With these fields and the packet ID, the IP subsystem can fragment and reassemble your packet. If the subsystem cannot get all the pieces within a specified time, it drops the packet and sends an error back to the originator.

time_to_live (TTL) Field

This field originally counted the number of seconds a packet could survive on the network during transit. Later, the meaning changed to the number of router hops. A hop is the transition through a host or router (node) where the node actively moves a packet from one network to another.

This 8-bit field permits up to 255 router hops before being discarded. When a router or forwarding host gets the packet, it decrements this field by one. If the field equals zero before arriving at the destination, the node drops the packet and sends an error to the source. The TTL field keeps the network from bouncing a packet around indefinitely.

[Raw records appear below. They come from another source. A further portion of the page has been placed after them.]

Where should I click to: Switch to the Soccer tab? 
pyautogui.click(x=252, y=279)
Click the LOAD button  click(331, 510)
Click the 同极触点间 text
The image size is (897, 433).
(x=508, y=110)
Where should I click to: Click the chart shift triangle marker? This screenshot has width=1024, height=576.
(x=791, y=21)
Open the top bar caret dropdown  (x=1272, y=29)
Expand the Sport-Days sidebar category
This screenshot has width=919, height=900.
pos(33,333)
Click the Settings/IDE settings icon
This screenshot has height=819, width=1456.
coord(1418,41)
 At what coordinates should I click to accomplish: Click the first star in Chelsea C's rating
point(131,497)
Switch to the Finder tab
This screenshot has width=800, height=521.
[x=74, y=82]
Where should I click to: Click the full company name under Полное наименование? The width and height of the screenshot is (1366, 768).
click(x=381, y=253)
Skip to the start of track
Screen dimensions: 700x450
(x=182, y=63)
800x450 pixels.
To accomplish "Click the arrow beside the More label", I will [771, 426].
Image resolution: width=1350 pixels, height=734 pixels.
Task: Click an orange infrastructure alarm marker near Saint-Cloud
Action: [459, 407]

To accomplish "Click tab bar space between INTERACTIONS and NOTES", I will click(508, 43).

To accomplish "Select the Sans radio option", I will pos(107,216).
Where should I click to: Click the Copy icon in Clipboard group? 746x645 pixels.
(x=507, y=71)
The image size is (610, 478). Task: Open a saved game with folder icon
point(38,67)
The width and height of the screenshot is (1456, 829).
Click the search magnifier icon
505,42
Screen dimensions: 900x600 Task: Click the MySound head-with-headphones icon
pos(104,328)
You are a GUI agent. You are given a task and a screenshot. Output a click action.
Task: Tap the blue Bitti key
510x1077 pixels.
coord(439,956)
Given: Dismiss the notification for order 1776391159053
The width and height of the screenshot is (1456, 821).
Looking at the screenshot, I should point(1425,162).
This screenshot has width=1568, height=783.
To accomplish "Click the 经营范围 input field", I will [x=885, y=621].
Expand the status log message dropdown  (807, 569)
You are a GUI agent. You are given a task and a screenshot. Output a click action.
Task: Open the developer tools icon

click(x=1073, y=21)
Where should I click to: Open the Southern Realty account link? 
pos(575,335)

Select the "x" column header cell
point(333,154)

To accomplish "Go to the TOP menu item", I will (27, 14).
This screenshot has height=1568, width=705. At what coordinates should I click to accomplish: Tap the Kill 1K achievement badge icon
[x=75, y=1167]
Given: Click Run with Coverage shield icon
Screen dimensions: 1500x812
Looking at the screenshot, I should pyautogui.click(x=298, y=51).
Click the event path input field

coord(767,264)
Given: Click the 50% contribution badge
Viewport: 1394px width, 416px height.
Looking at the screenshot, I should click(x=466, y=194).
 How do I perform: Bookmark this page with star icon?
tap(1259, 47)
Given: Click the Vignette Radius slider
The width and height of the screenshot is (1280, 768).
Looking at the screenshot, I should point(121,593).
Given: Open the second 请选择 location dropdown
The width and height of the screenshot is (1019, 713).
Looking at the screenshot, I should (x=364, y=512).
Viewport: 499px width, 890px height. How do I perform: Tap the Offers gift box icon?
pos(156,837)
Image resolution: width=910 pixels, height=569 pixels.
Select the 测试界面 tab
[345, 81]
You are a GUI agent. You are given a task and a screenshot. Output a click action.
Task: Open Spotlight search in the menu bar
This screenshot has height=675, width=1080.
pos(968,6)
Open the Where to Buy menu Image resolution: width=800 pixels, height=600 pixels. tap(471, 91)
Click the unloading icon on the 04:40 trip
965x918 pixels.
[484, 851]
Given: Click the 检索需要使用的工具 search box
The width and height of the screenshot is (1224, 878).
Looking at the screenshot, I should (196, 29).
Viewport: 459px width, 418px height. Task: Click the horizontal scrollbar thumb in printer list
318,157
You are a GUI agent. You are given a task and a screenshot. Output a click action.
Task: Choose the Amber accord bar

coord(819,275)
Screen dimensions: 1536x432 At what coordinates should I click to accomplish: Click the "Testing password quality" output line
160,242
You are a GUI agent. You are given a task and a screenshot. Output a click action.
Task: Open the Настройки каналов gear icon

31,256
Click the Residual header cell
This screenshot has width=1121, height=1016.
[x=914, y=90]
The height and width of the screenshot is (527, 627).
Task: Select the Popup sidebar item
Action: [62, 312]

Use the IP_TTL socket option to set this value (see Chapter 9). Alternatively, you can set it directly if you elect direct IP header manipulation (IP_HDRINCL).

protocol Field

Every packet on the Internet has an assigned protocol value, and ICMP (IPPROTO_ICMP or 1), UDP (IPPROTO_UDP or 17), and TCP (IPPROTO_TCP or 6) each own a code. The protocol tells the system how to treat the incoming packet. You can set this value with the SOCK_RAW option in the socket() system call. The protocol value is the last parameter of the call. The kernel's netinet/in.h header file lists many more. (Remember that even though the kernel includes a protocol definition, it might not support it.)

options Field

The IP subsystem can pass several options with each packet. These options include routing information, timestamps, security measures, routing record, and route alerts. This field can be up to 40 bytes long. Because some of the options are system dependent, you are unlikely to ever touch these options directly.

data Field

Your message goes here and can include up to 65,535 bytes (minus 60 bytes, the maximum size of the header). The data section includes any header information that the higher protocols need. For example, ICMP requires 4 bytes, UDP requires 8 bytes, and TCP requires 20–60 bytes.

The Internet packet system bases all its IPv4 packets on this structure. Each layer on top of this adds features and reliability.